**Task details:** The range runs from the line containing "Given: Click the RSI(14) indicator label" to the last line of the entries. Copy that range exactly, omitting pictures.

------

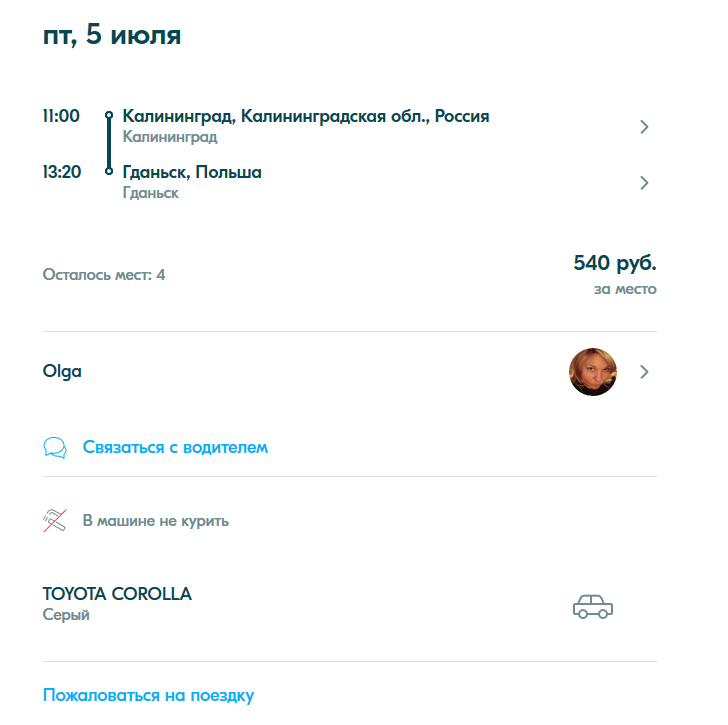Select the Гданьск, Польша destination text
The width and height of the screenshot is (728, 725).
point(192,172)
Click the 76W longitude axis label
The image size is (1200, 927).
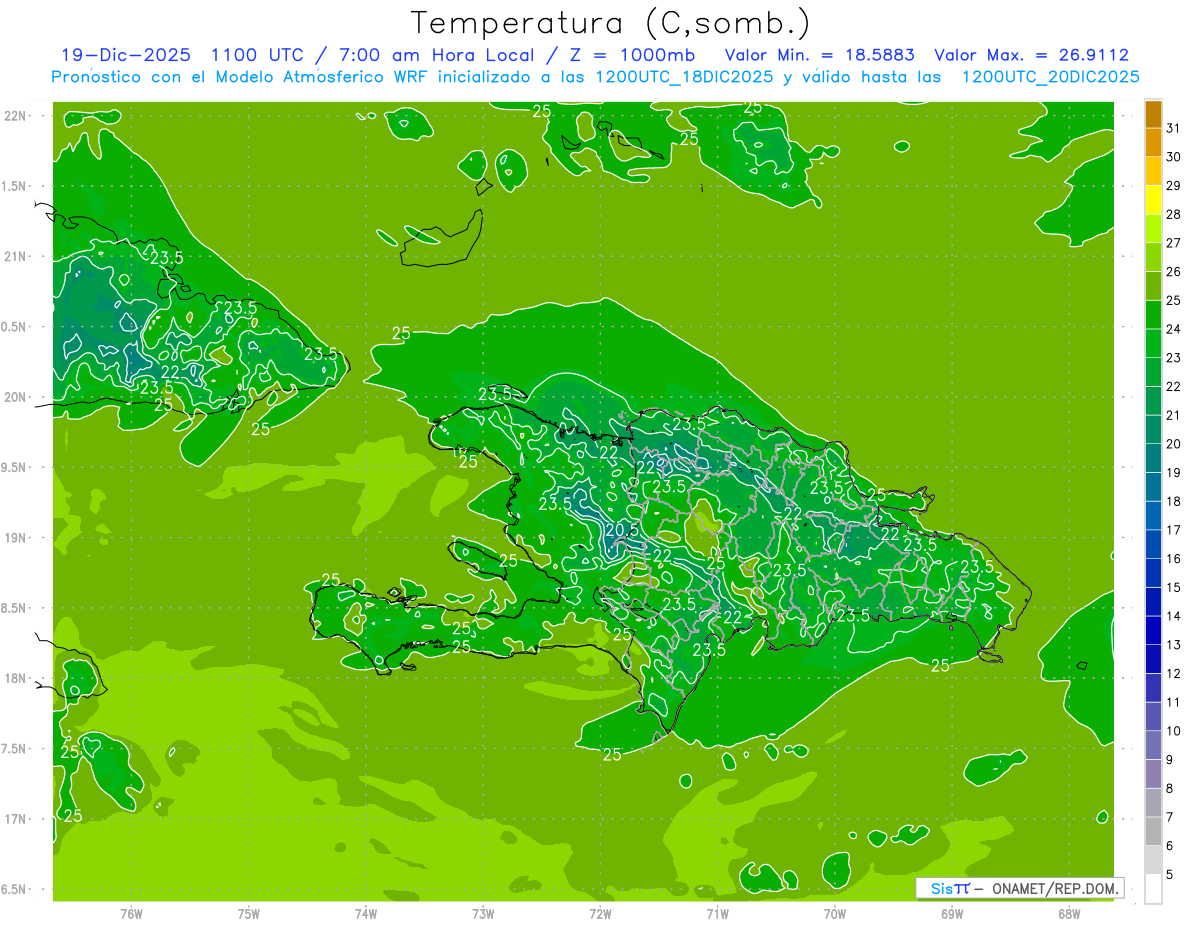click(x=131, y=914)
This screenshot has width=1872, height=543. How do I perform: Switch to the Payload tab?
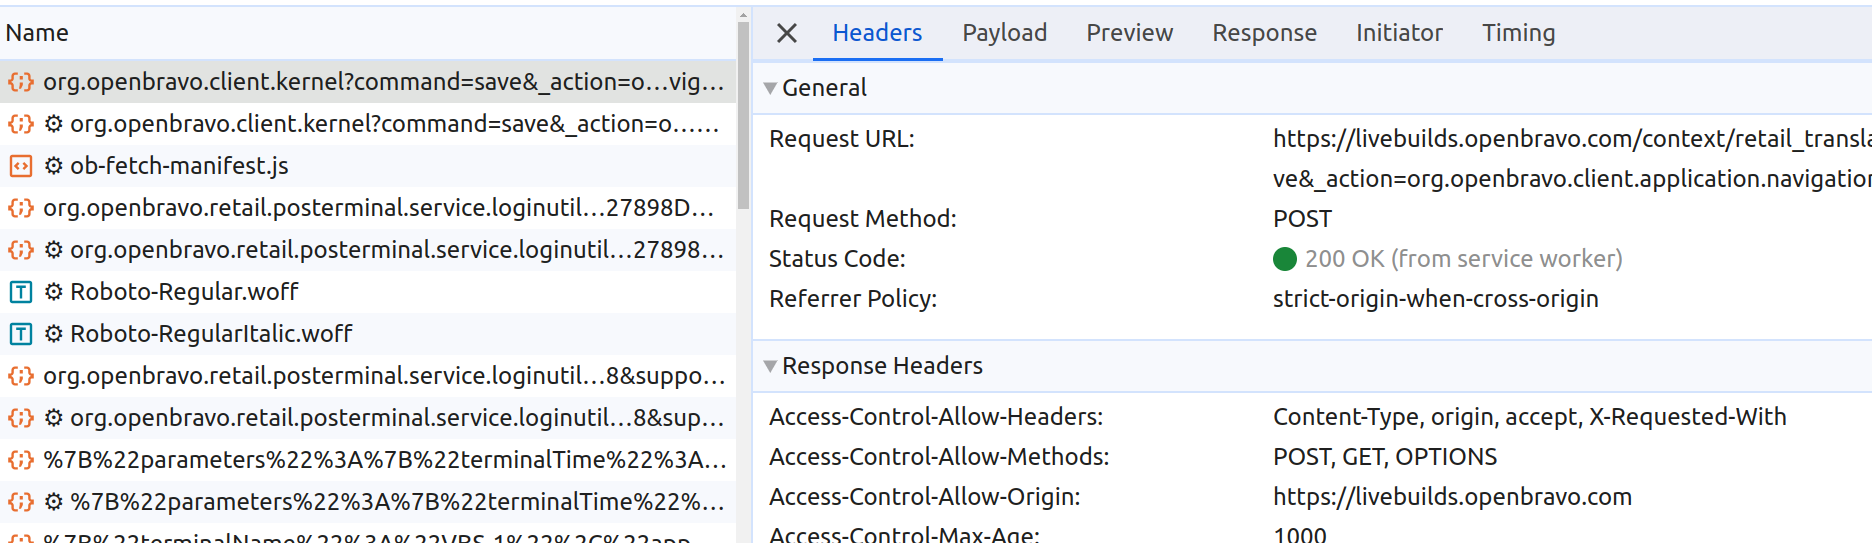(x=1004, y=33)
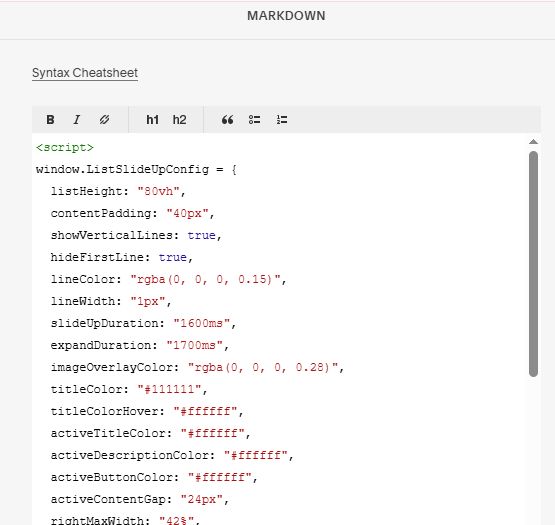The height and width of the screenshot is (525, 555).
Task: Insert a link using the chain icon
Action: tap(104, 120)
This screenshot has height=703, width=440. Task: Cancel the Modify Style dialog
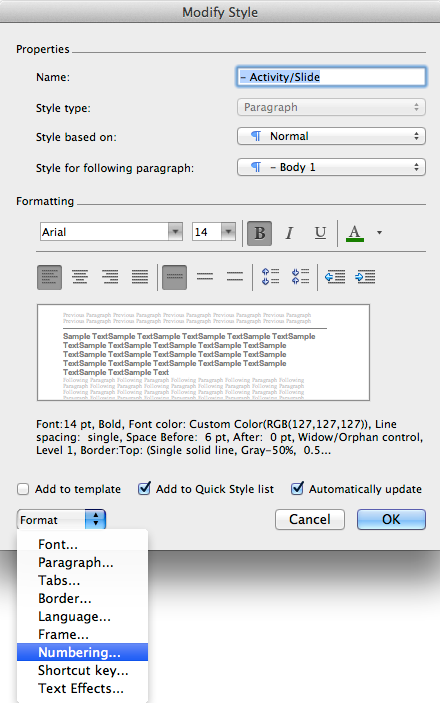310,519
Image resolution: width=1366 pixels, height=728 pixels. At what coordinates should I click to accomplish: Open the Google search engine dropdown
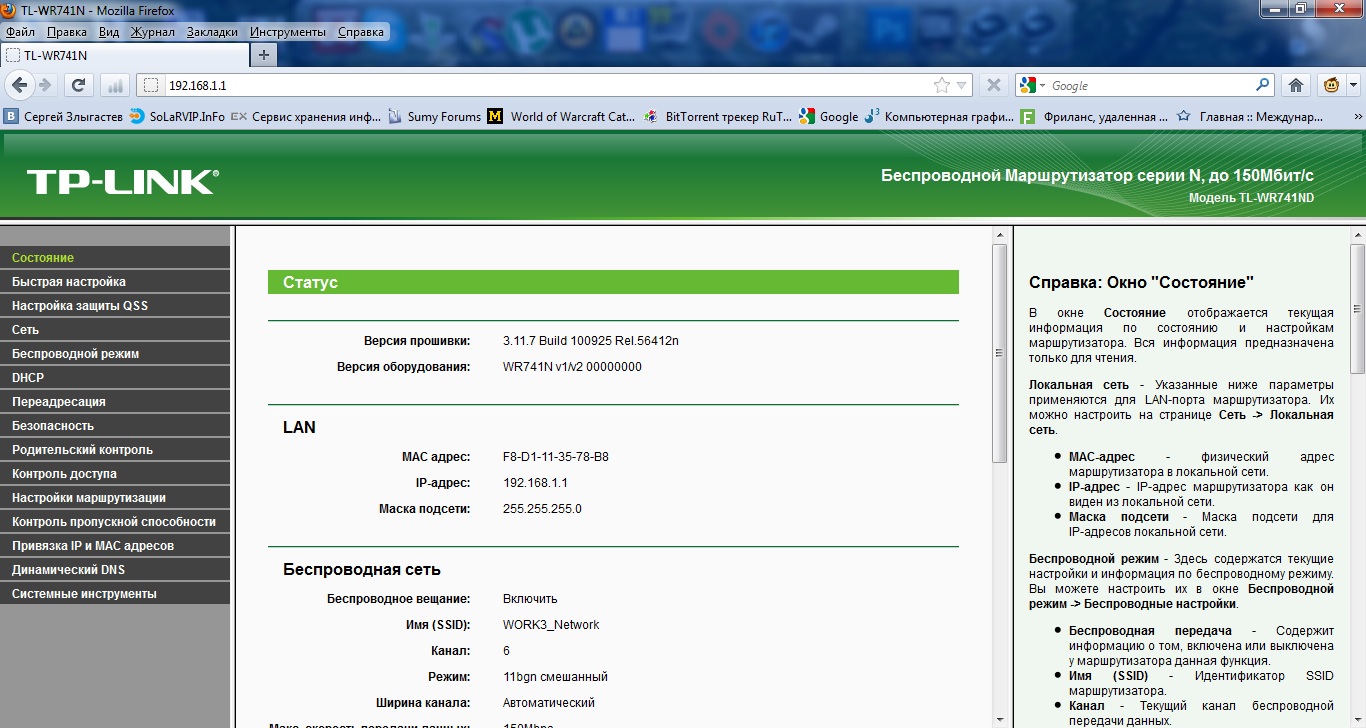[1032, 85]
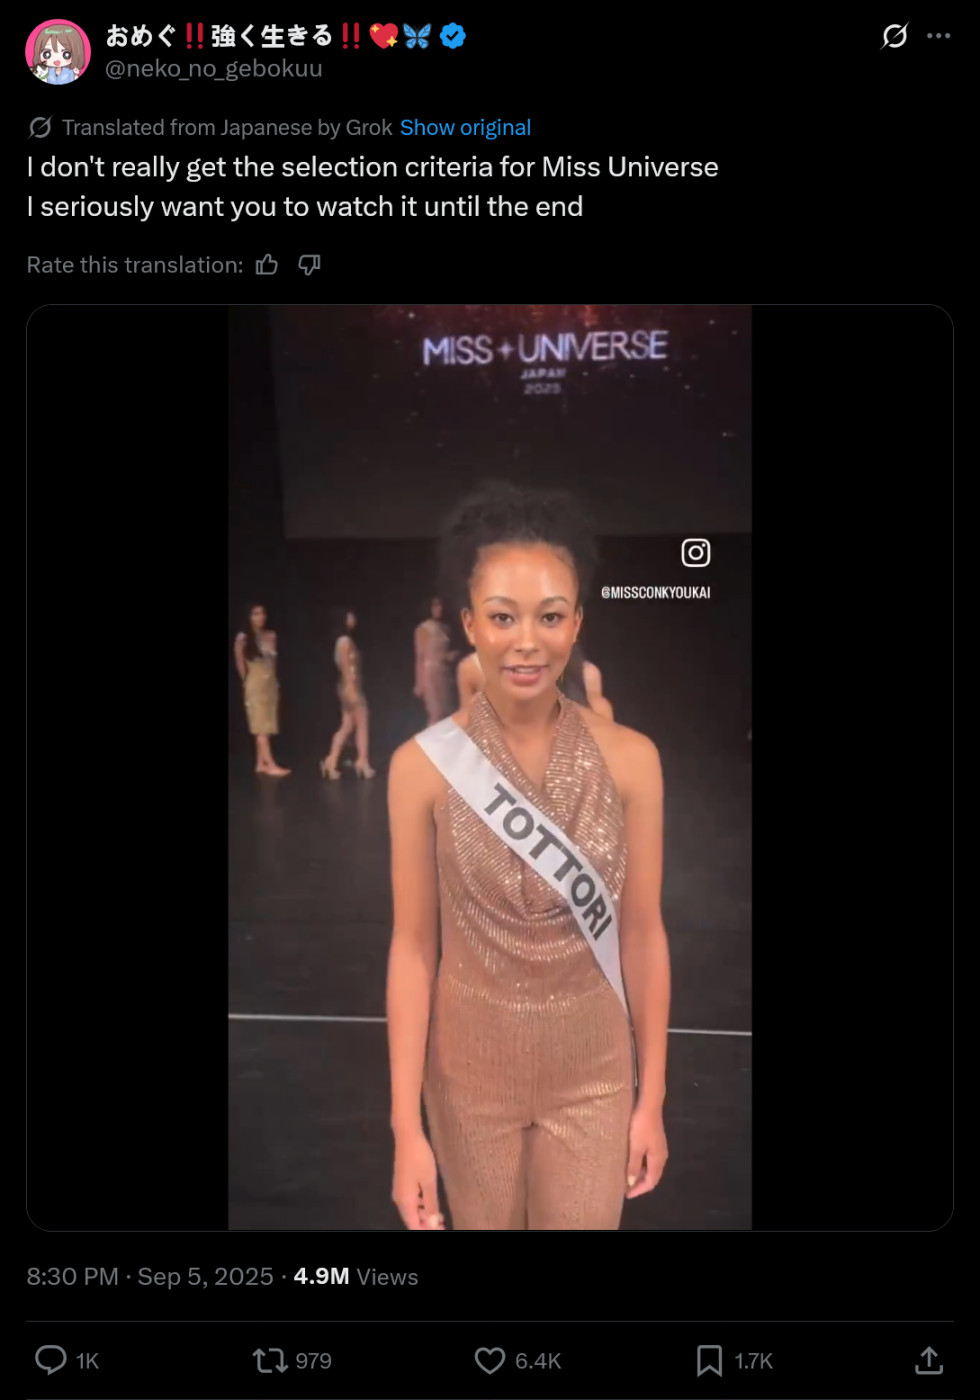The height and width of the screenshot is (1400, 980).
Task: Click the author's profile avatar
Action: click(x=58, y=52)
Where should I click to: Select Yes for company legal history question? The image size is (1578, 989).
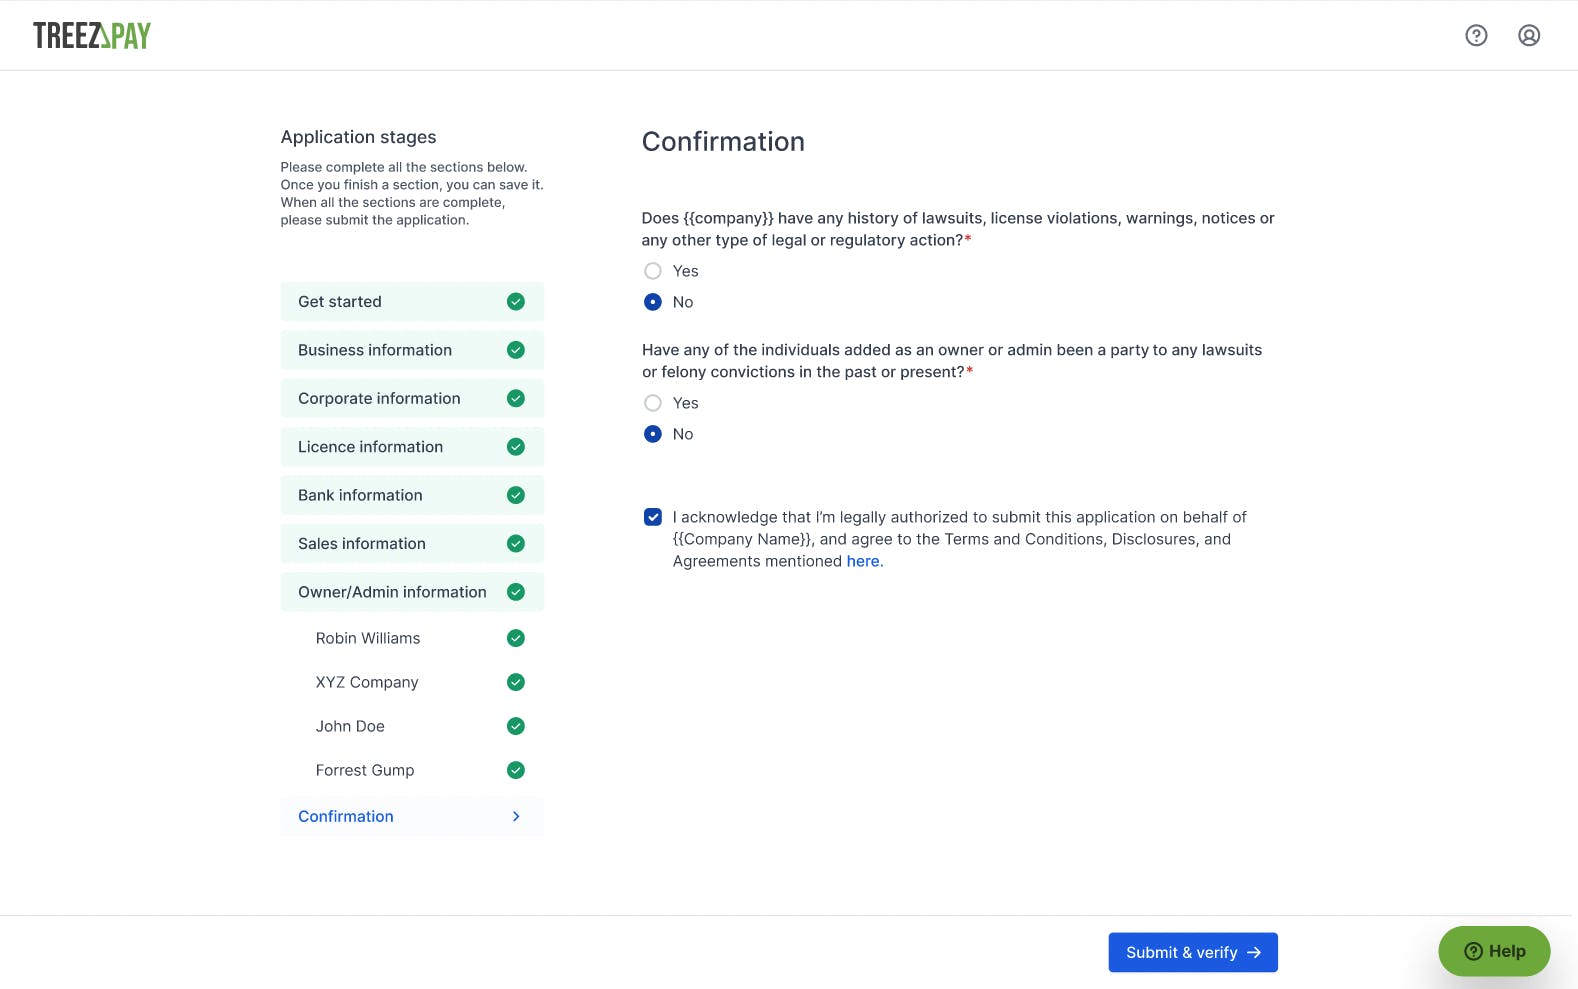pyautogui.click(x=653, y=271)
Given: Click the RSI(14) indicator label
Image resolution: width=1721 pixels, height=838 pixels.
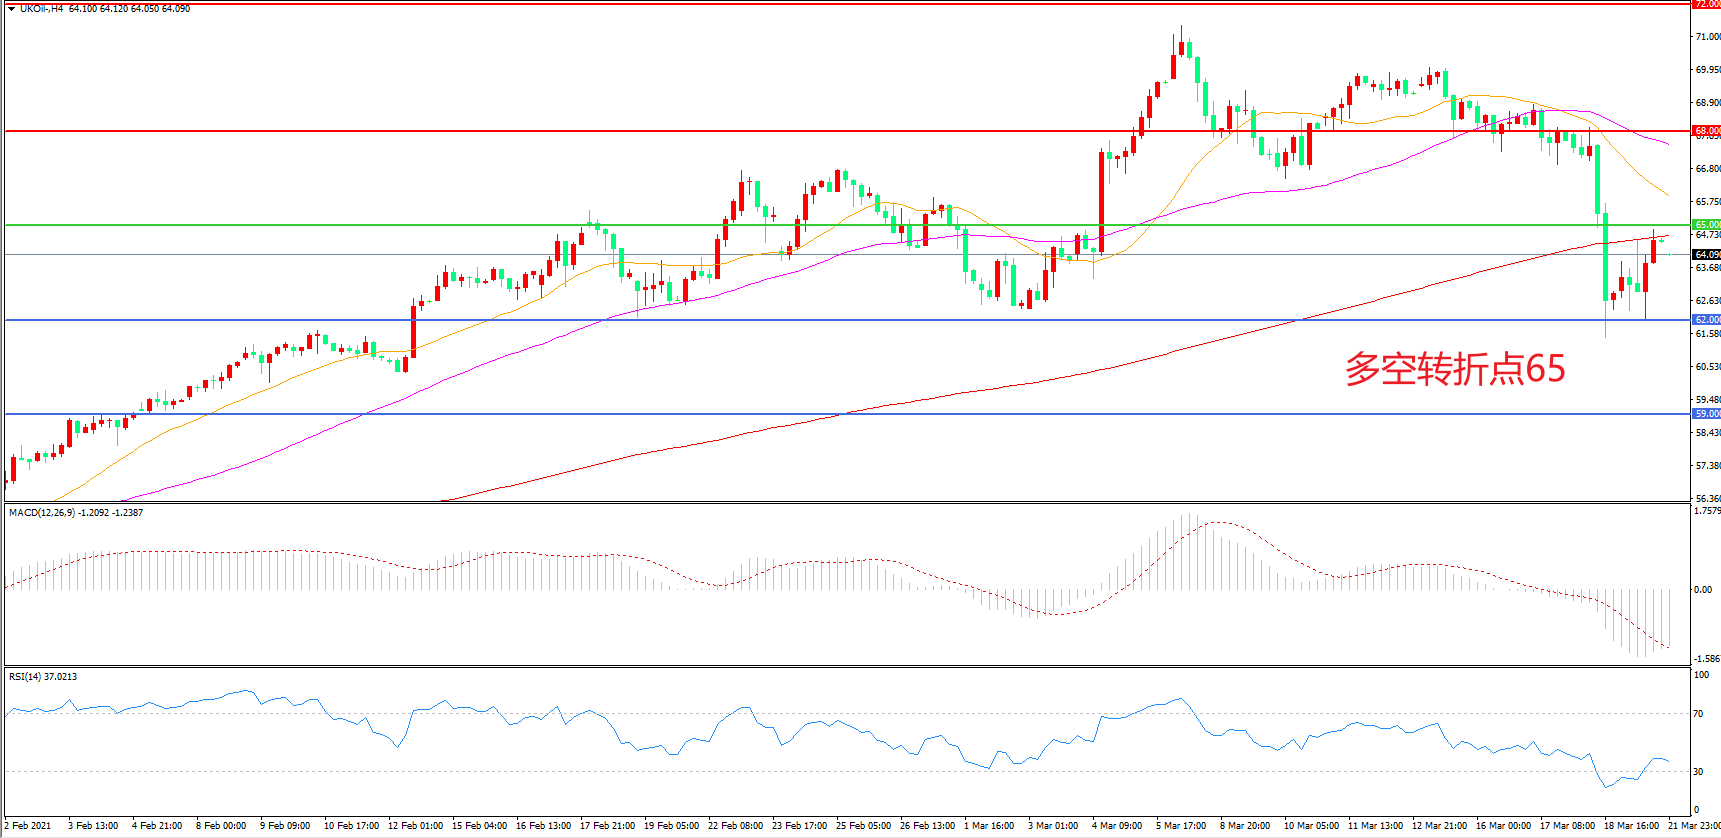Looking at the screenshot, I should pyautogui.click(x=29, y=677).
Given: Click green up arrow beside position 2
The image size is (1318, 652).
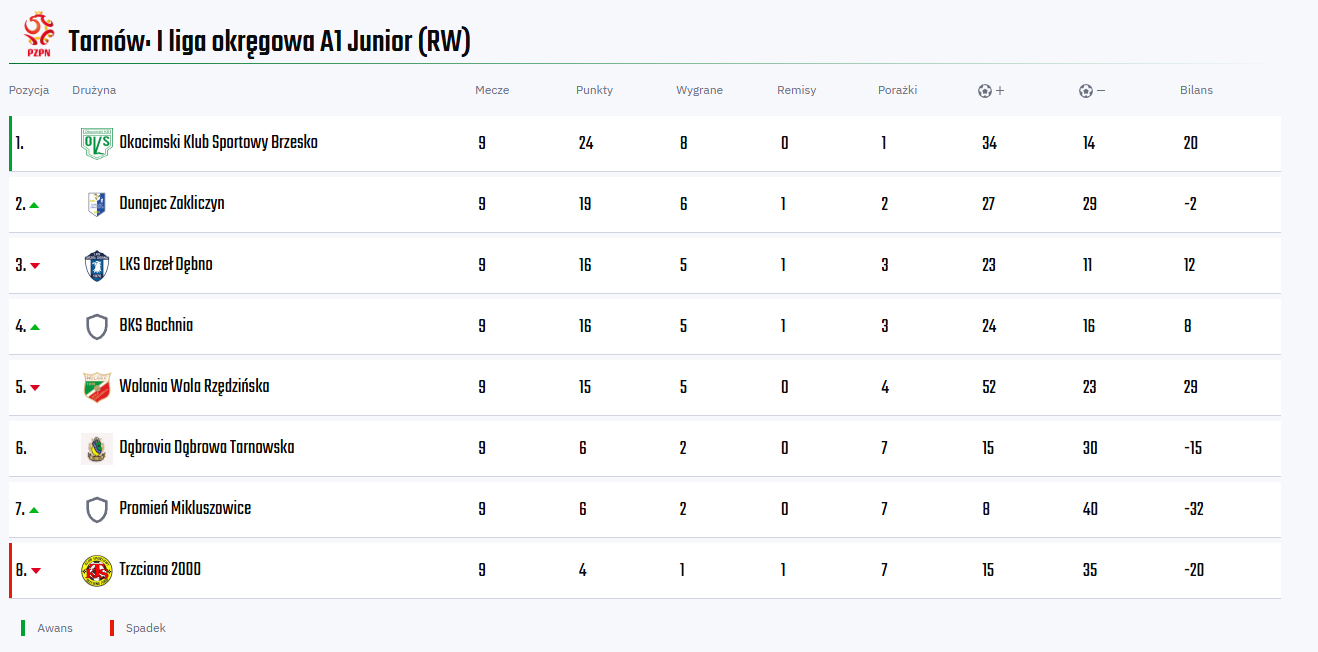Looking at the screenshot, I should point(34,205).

------

**Written reply:**
Given: Click the RSI(14) indicator label
Image resolution: width=1721 pixels, height=838 pixels.
Looking at the screenshot, I should pyautogui.click(x=29, y=677).
Given: Click green up arrow beside position 2
The image size is (1318, 652).
Looking at the screenshot, I should point(34,205).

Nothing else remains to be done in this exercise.